La crisis o tensión social que atraviesa la Argentina por estos días empuja de forma sostenida e indiscriminada hacia la superficie del conocimiento social una sucesión de elementos disímiles que tienen como rasgo común adjudicarles la culpabilidad en grado variable de los acontecimientos adversos que sufre nuestra sociedad. La agenda de los elementos culpables oscila de forma permanente en los últimos meses entre individuos con responsabilidades institucionales, las propias instituciones previstas por nuestro plexo normativo, los agentes económicos relevantes de nuestra organización social, los agentes económicos que detentan una porción del capital colectivo y en última instancia[1] las propias reglas que expresan e imponen la convivencia ordenada y pacífica de todos los ciudadanos.
En líneas generales, los elementos-causas de la crisis identificados por el conocimiento social están obteniendo de forma paulatina y desde la misma sociedad, un orden jerárquico en cuanto a responsabilidades. Los elementos-causas primeros estarían en la actualidad concentrados en torno a dos ejes: el fracaso de toda una generación de dirigentes políticos; y la aplicación de recetas o reglas de política económica que por lo menos pueden atribuírseles el adjetivo de equivocadas. En un segundo orden de jerarquía, progresivamente se van agrupando el resto de loselementos-causas mencionados, tendiendo a ser éstos interpretados como un subproducto o consecuencia de los primeros.

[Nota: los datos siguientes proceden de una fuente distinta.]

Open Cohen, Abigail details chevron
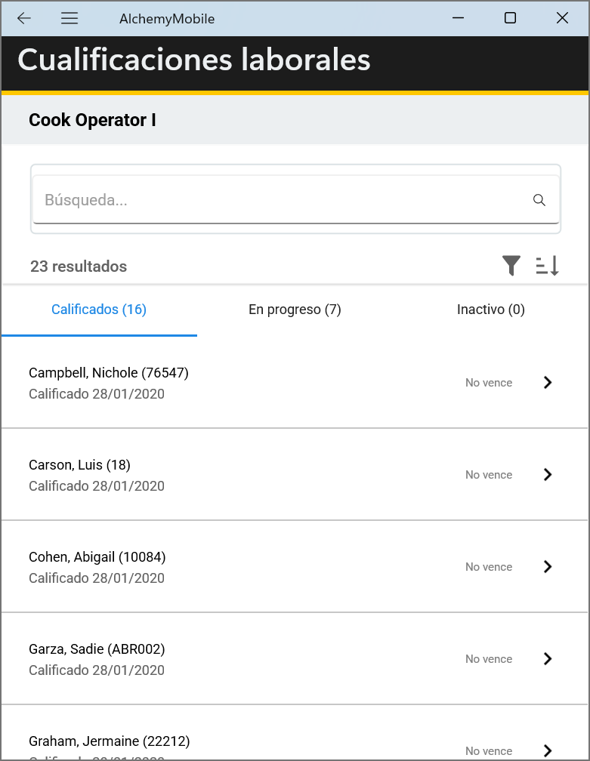 pyautogui.click(x=548, y=567)
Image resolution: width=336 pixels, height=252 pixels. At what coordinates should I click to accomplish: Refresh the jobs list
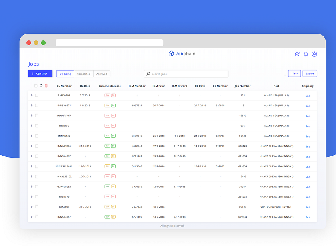[x=41, y=86]
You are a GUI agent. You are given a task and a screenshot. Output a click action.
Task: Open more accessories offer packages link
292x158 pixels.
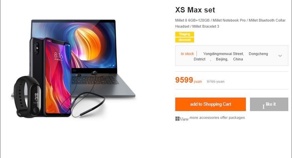217,117
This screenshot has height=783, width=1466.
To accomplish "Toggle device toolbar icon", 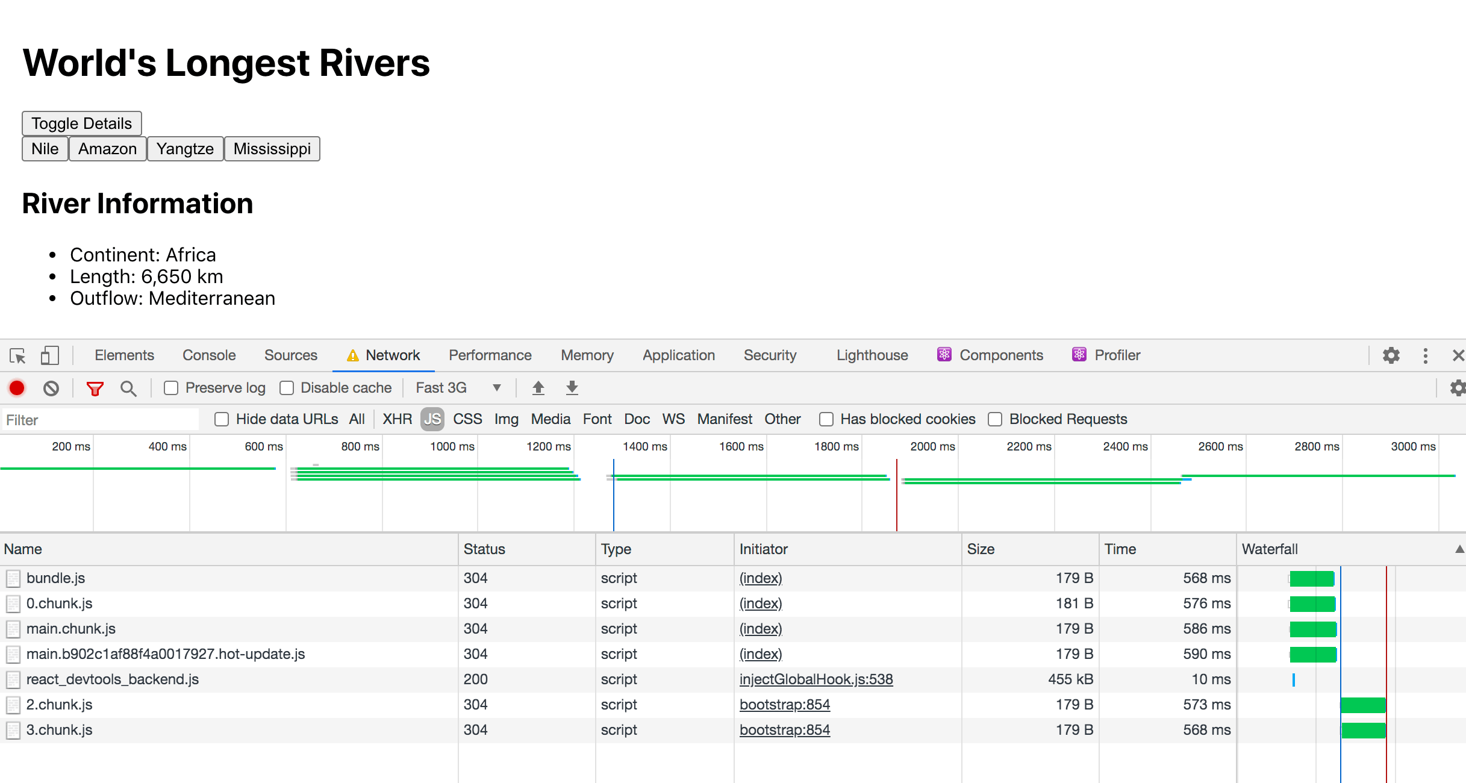I will click(x=49, y=355).
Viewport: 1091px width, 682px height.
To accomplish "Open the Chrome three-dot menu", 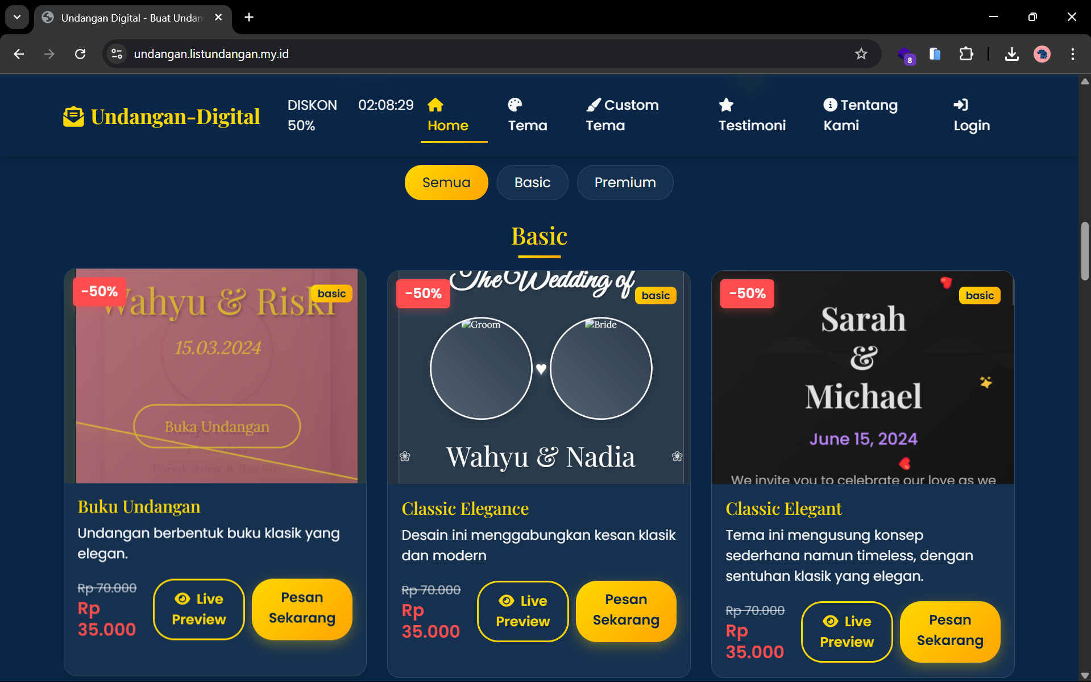I will (1072, 54).
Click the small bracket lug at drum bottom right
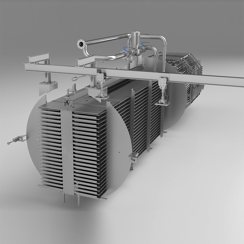Screen dimensions: 244x244 [133, 158]
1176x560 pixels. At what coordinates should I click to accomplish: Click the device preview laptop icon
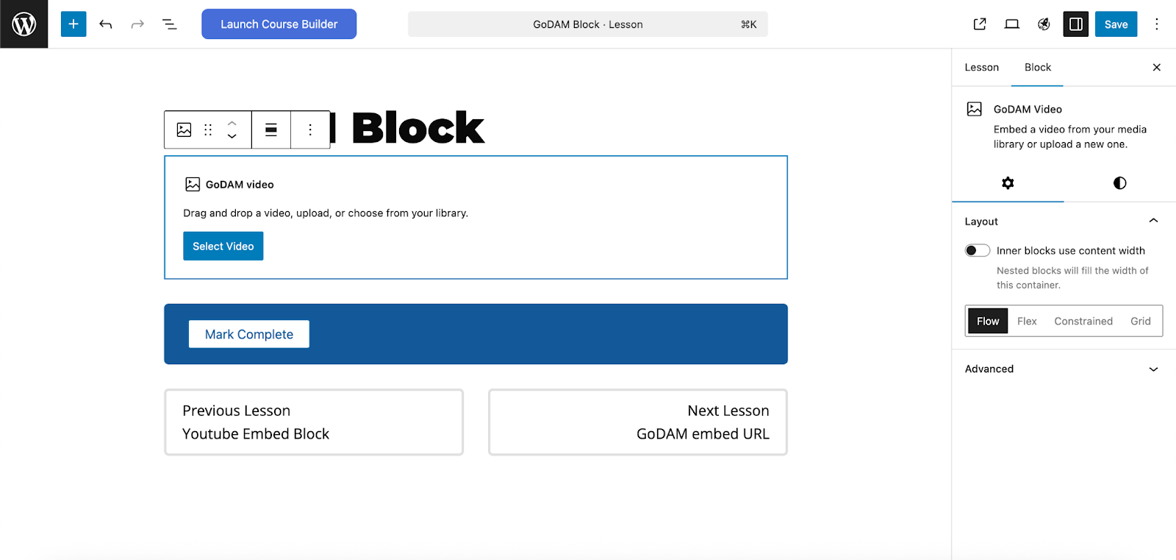click(x=1012, y=24)
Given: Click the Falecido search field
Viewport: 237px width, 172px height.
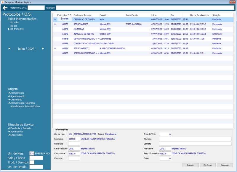Looking at the screenshot, I should coord(145,8).
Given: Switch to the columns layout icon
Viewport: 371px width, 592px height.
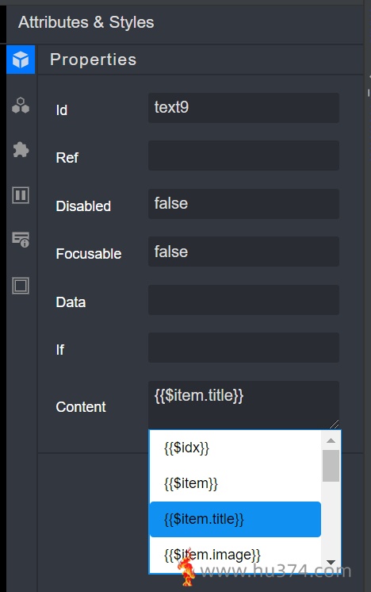Looking at the screenshot, I should (21, 195).
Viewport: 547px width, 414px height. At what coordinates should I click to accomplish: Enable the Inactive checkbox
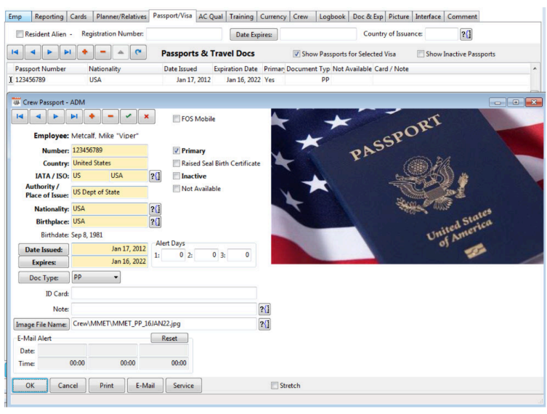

La escasa rigurosidad de la descripción, no le quita validez a la misma, en la medida que acordemos que la necesidad por estos días no es ajustar ningún modelo teórico a nuestra realidad, sino encontrar las pistas del deseo colectivo en torno a esquemas de organización social sustentables. Analizar desde un punto de vista científico la crisis social de nuestro país en la historia reciente y su coyuntura es un ejercicio condenado al fracaso, no sólo por la complejidad y diversidad de las variables intervinientes, sino –y fundamentalmente- debido a que los acontecimientos están aún en plena ocurrencia.
En otros términos, considerar que los modelos de conocimiento existentes son autosuficientes para explicar y –fundamentalmente- resolver la crisis de nuestro país es negar la realidad que atravesamos y su historicidad, aunque esto es avanzar en la tesis principal que presentaremos más adelante.